The #1 Reason You're Not Booking Paying Clients (and How to Troubleshoot It) | Sarah Elizabeth Lahoud

 

You work hard, girl. I know you do. 

So let’s go ahead and appreciate that for a moment.

(We spend so much time focusing on what doesn’t get done in a day or what results we’re not getting, appreciate that you work freaking hard.)

But you’re not getting the results. 

Like for example, maybe you spend what feels like a million hours at your desk every day (in actuality it’s probably 12 hours, but that’s still a million hours too many) and you wake up the next day and still have a to-do list that’s insurmountable.

And no clients to show for it.

So then the doubt creeps in. 

Can I really make this work? Can this really work? Can I really make this work?

And the guilt. 

I’m taking too long to do this. I need to make more money. I shouldn’t be wasting mine and everyone else’s time. 

And the questions.

Um, is this a waste of my time? Cuz it’s making me feel like crap…
Can this even work? Because it doesn’t look like it.
Is everyone just faking success? Because I’m starting to think so.
Am I really cut out for this? Because maybe it’s just not for me…

Even while you feel like you’re checking off all the boxes for your creative business – or you’re freaking trying to, there are a LOT of freaking boxes, like a LOT, it seems – you aren’t getting anywhere fast. 

After working with a lot of creative entrepreneurs, I’ve noticed something.

The number one reason we don’t book paying clients is because we’re not making offers. 

You might be like, Duh, Sarah Elizabeth, I’m making freaking offers, people just aren’t taking me up on them. But before you dismiss what I’m saying, take a look at where and when you’re making offers. How many are you making? Are you doing it consistently? And are you following up? Is there a sense of desperation in them? Are you being friendly and helpful? And is what you’re offering helpful, clear, and specific?

Making consistent offers is essential. You might think if you’re not making money, you don’t have a business, and that’s true. But if you’re not making consistent offers, you won’t make money.

Therefore, if you’re not making consistent offers, you don’t have a business. 

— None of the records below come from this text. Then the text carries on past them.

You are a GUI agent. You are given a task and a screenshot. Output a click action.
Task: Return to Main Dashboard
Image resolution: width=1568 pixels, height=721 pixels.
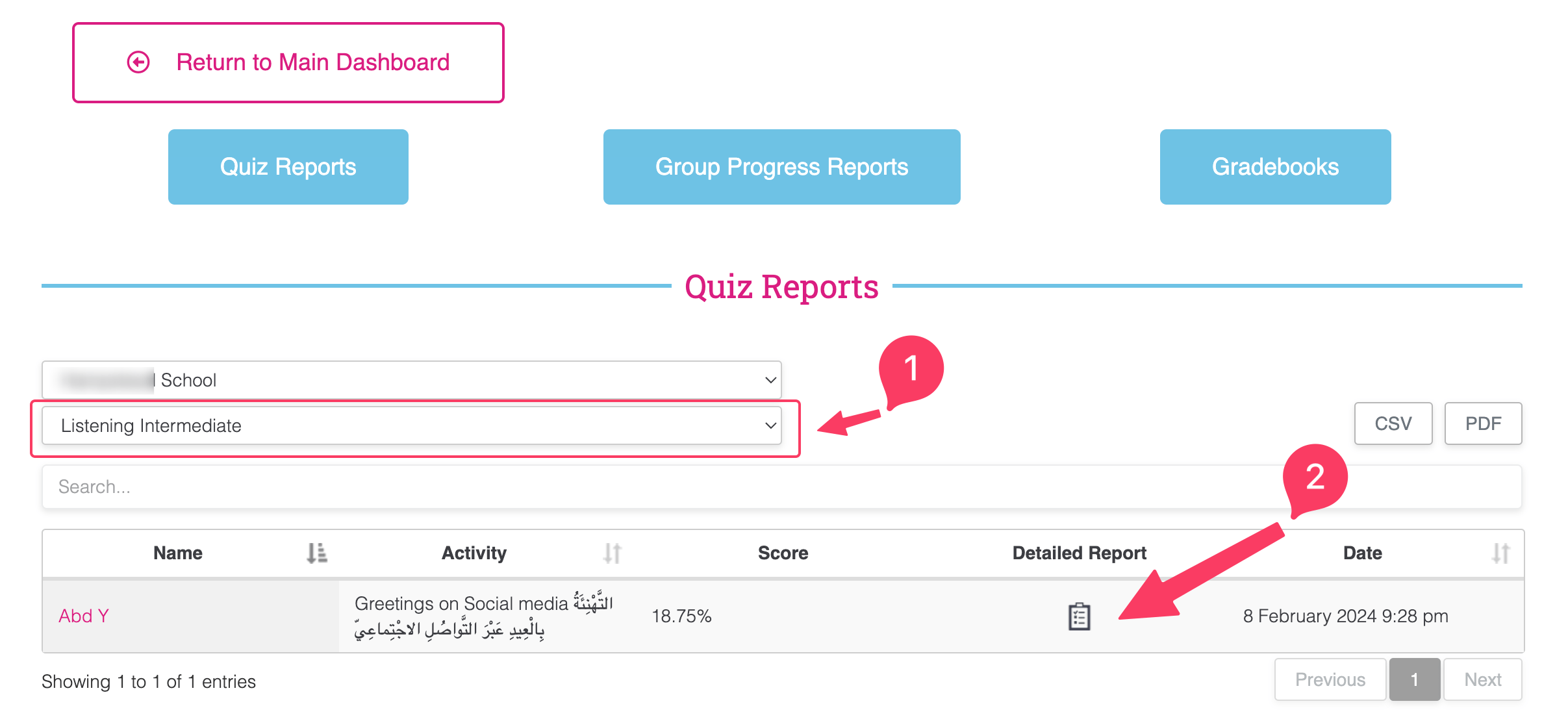[x=288, y=62]
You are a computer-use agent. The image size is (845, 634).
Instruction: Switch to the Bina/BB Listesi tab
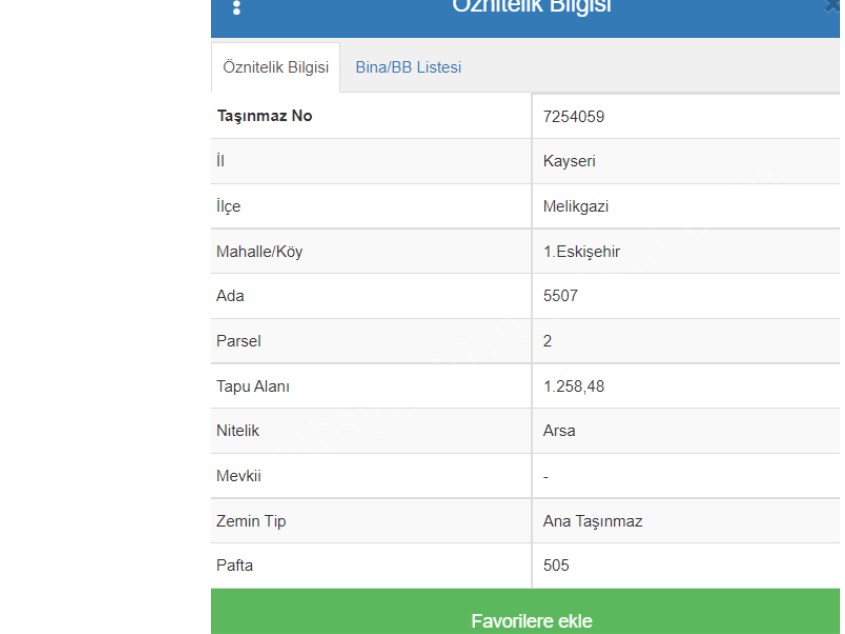tap(410, 67)
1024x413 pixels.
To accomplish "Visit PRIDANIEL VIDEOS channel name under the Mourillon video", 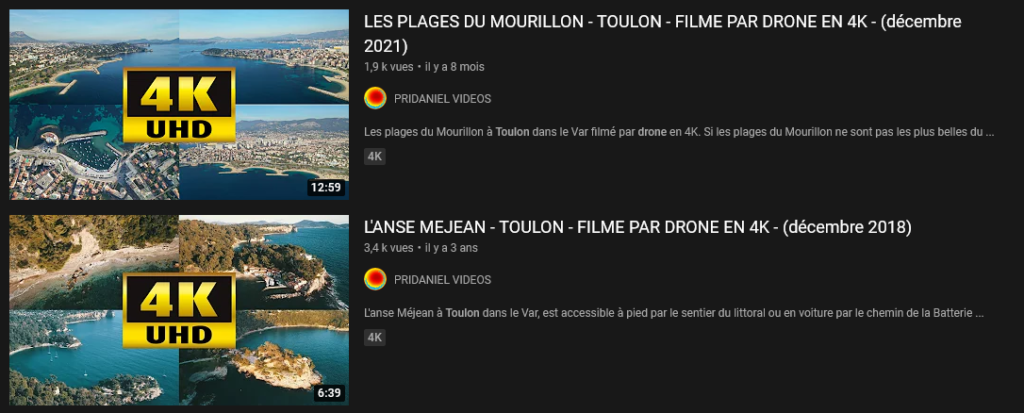I will point(442,99).
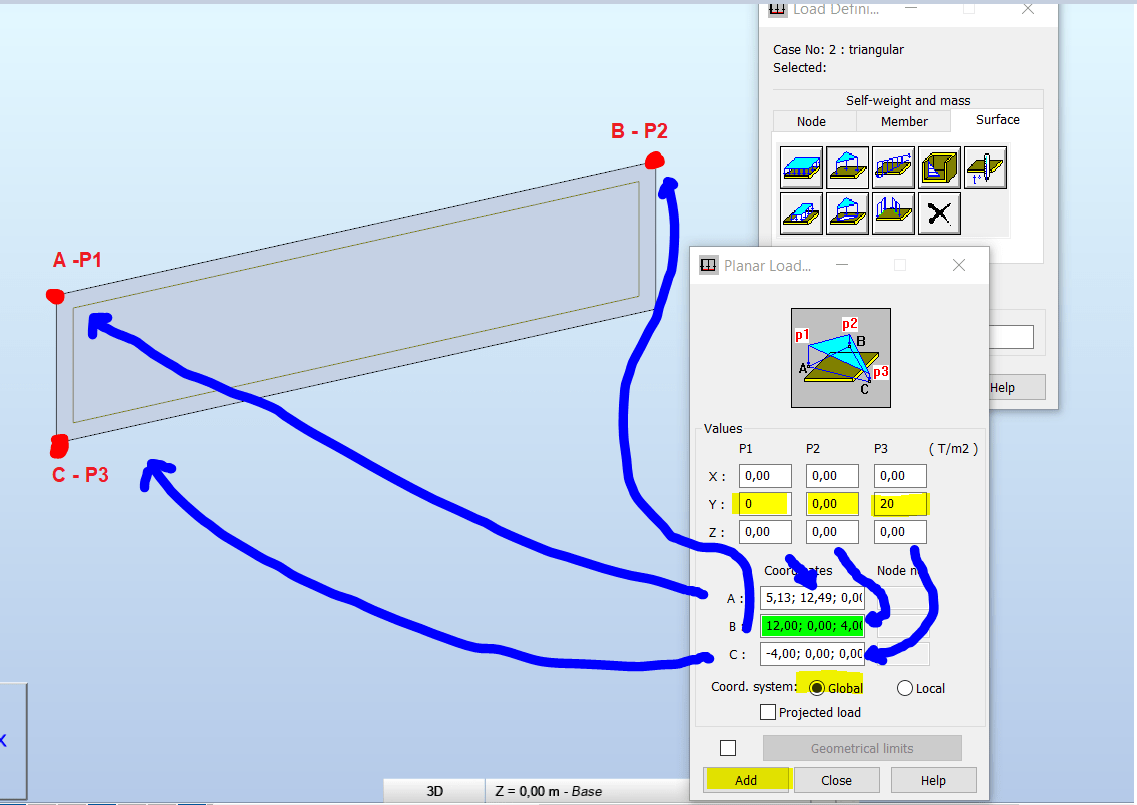The width and height of the screenshot is (1137, 805).
Task: Click the thermal load icon with thermometer
Action: [x=985, y=168]
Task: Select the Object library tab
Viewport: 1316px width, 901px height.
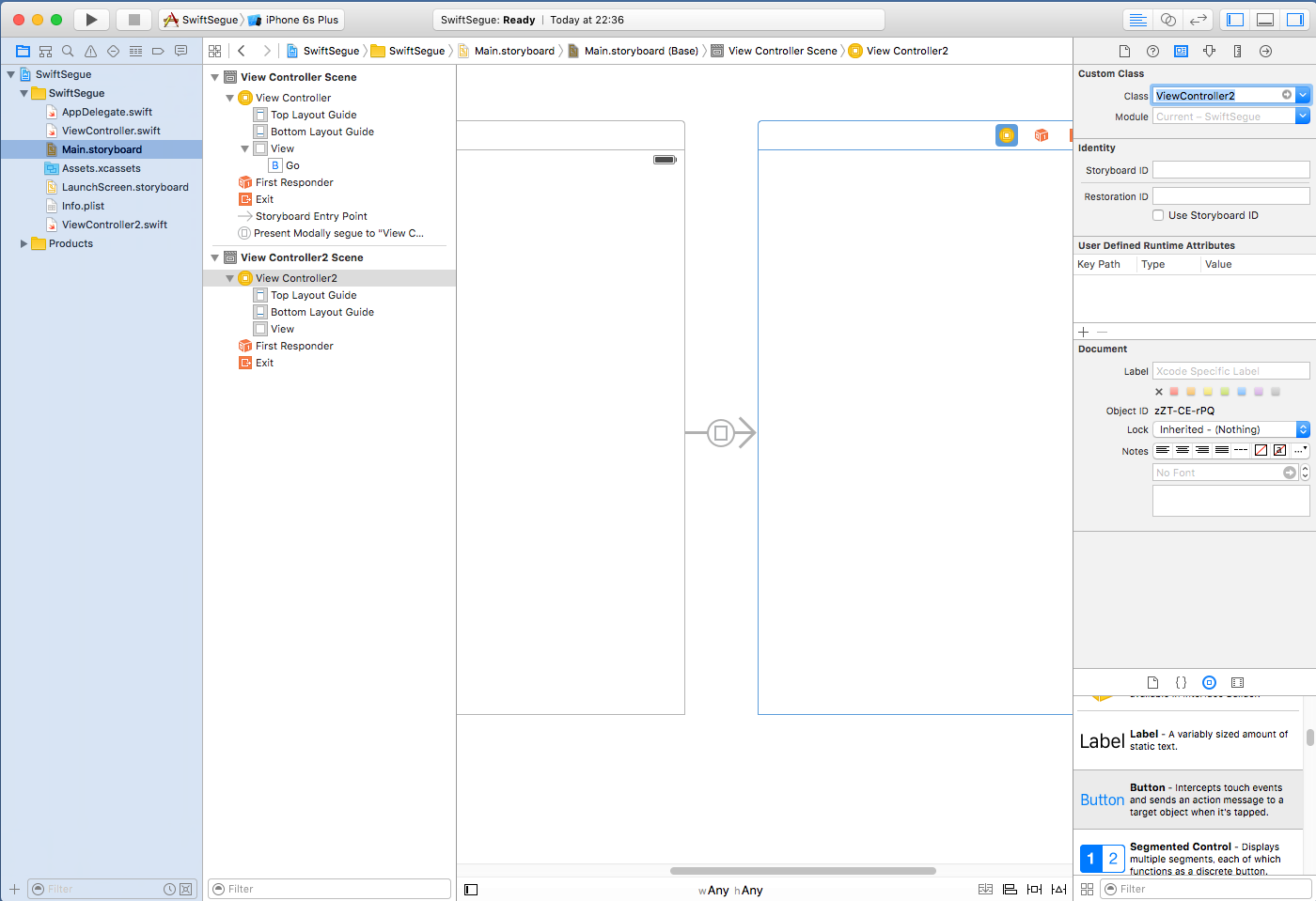Action: coord(1209,683)
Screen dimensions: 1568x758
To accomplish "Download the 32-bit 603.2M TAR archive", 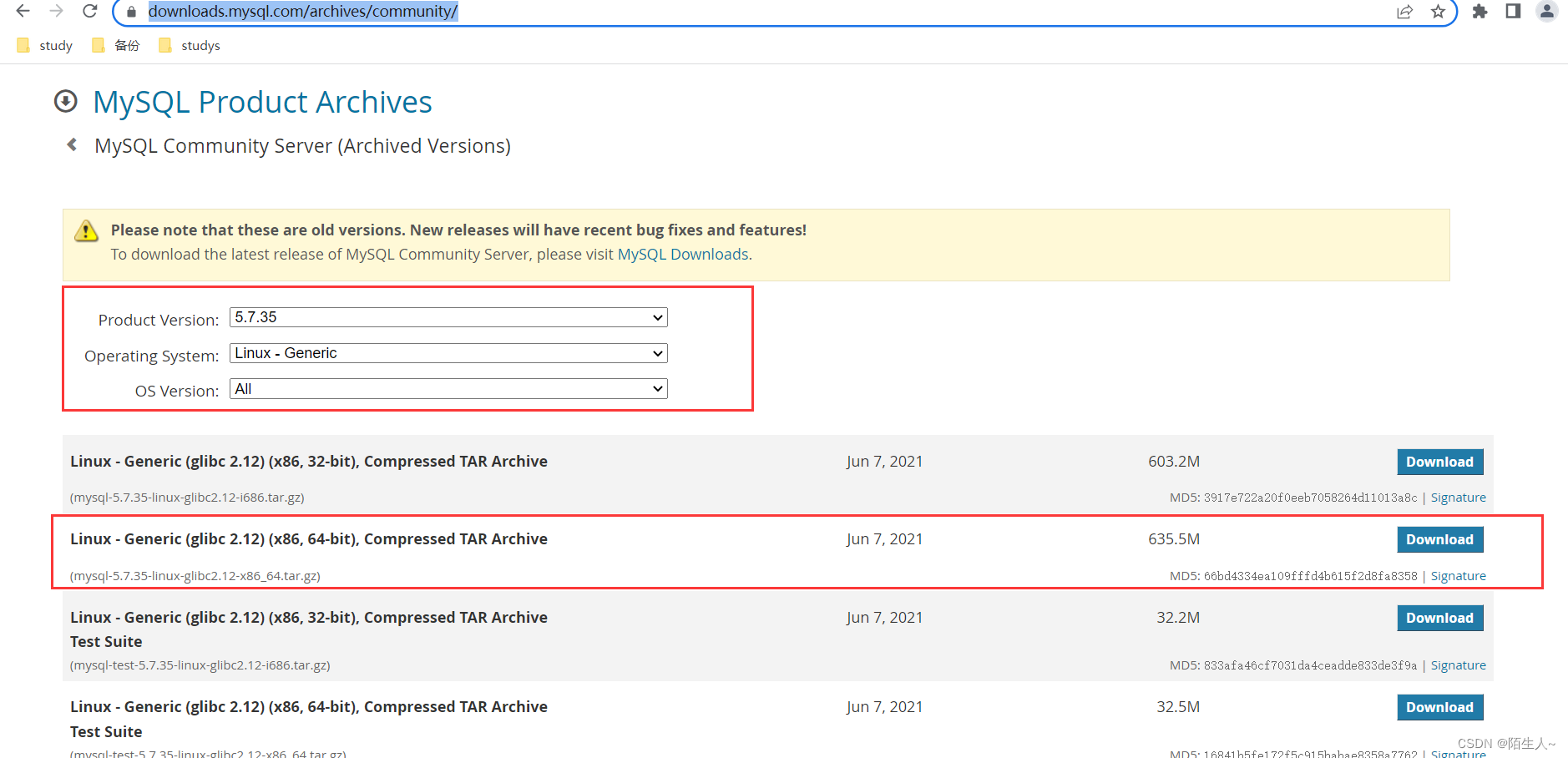I will 1439,462.
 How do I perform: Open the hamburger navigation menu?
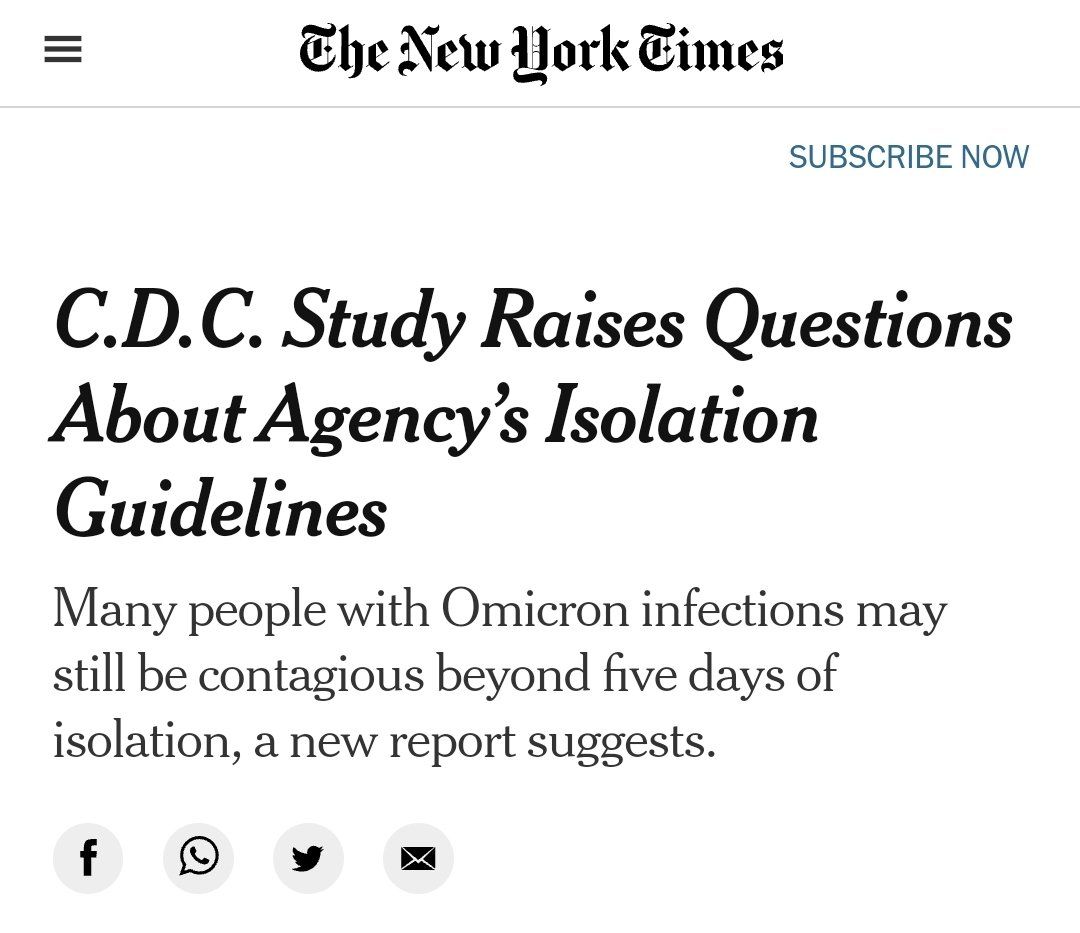tap(63, 51)
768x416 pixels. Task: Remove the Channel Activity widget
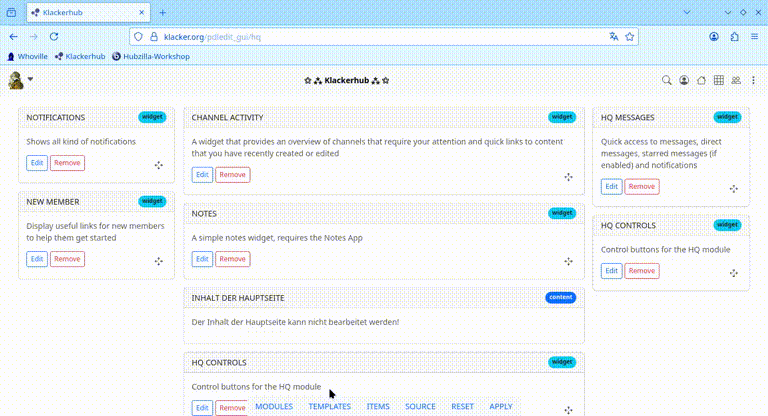[x=232, y=175]
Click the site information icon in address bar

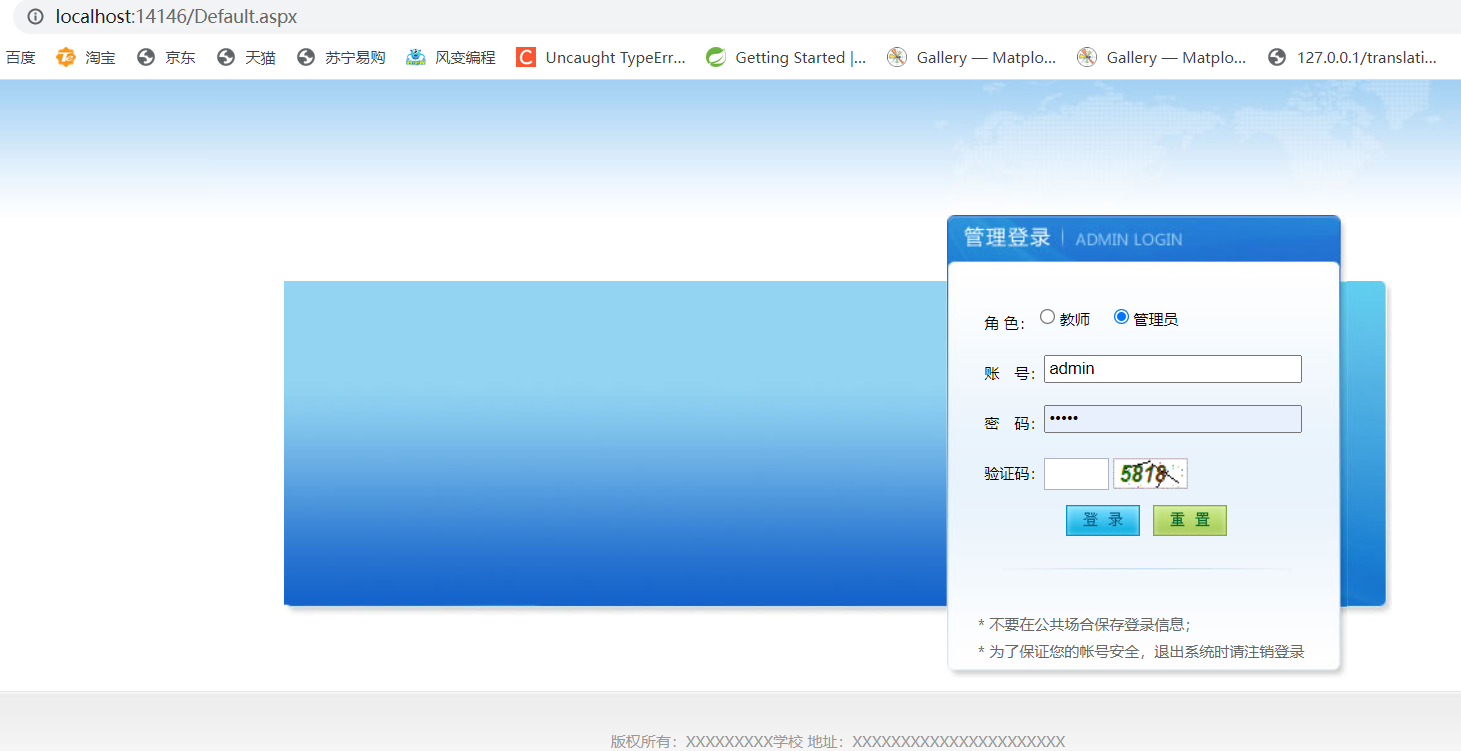[x=36, y=16]
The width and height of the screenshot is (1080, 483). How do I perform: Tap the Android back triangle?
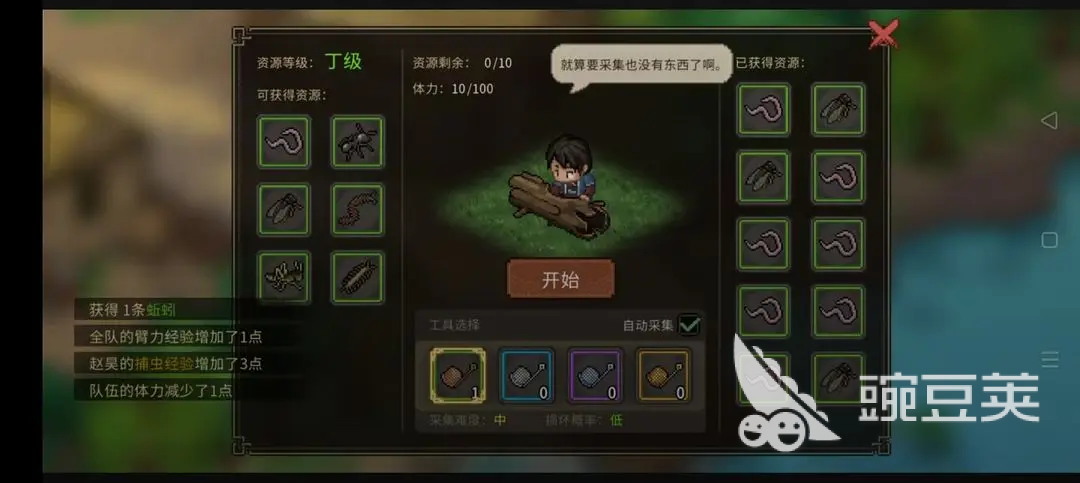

You can busy yourself to death with website work, email newsletters, launch planning, and Pinterest, but if you don’t build yourself a strategy for making consistent offers, all that work will be in vain.

And here’s the kicker. You don’t NEED all that other work to make offers.

Which means your to-do list just got a WHOLE lot more manageable. 

Now all that stuff like website work, email newsletters, launch planning, Pinterest (and let’s be honest, there’s a freaking million things to do) are important. But they don’t need to be focused on all at the same time.

And they don’t all need to be ready, done, perfect, and in place for you to start making your business profitable.

You just need to focus on what will allow you to make offers well and consistently. And THEN you can focus on the next step.

Remember. Consistent offers = real business + paying clients. Don’t chicken out. Don’t make yourself wrong. Don’t say it’s not working. Simply keep showing up. Keep trying. You’re already working. We just gotta find a way that works.

And a final word. If you’ve been reading all this going, I’m MAKING freaking OFFERS, SARAH ELIZABETH, they’re just not WORKING, never fear. Let’s troubleshoot and make this click.

 

What to check while troubleshooting:

  • Consistency: Are you posting often, consistently, and upping the ante? Hint: Consistent might not mean what you think it means.
  • Confidence: Are you making offers from a confident and centered place or is desperation making you spammy?
  • Positioning: Where are you making your offers? Are you getting in front of your ideal client?
  • Languaging: How are you making your offers? Is your messaging on point? Clear, simple, and specific?

Things to try:

  • You’re not wrong: So stop making yourself so.
  • Free offers: Try making consistent free or low-end offers to build your confidence and relationships.
  • Be freakin’ helpful: Focus on building relationships instead of rushing a sale. This isn’t about you. It’s about your clients.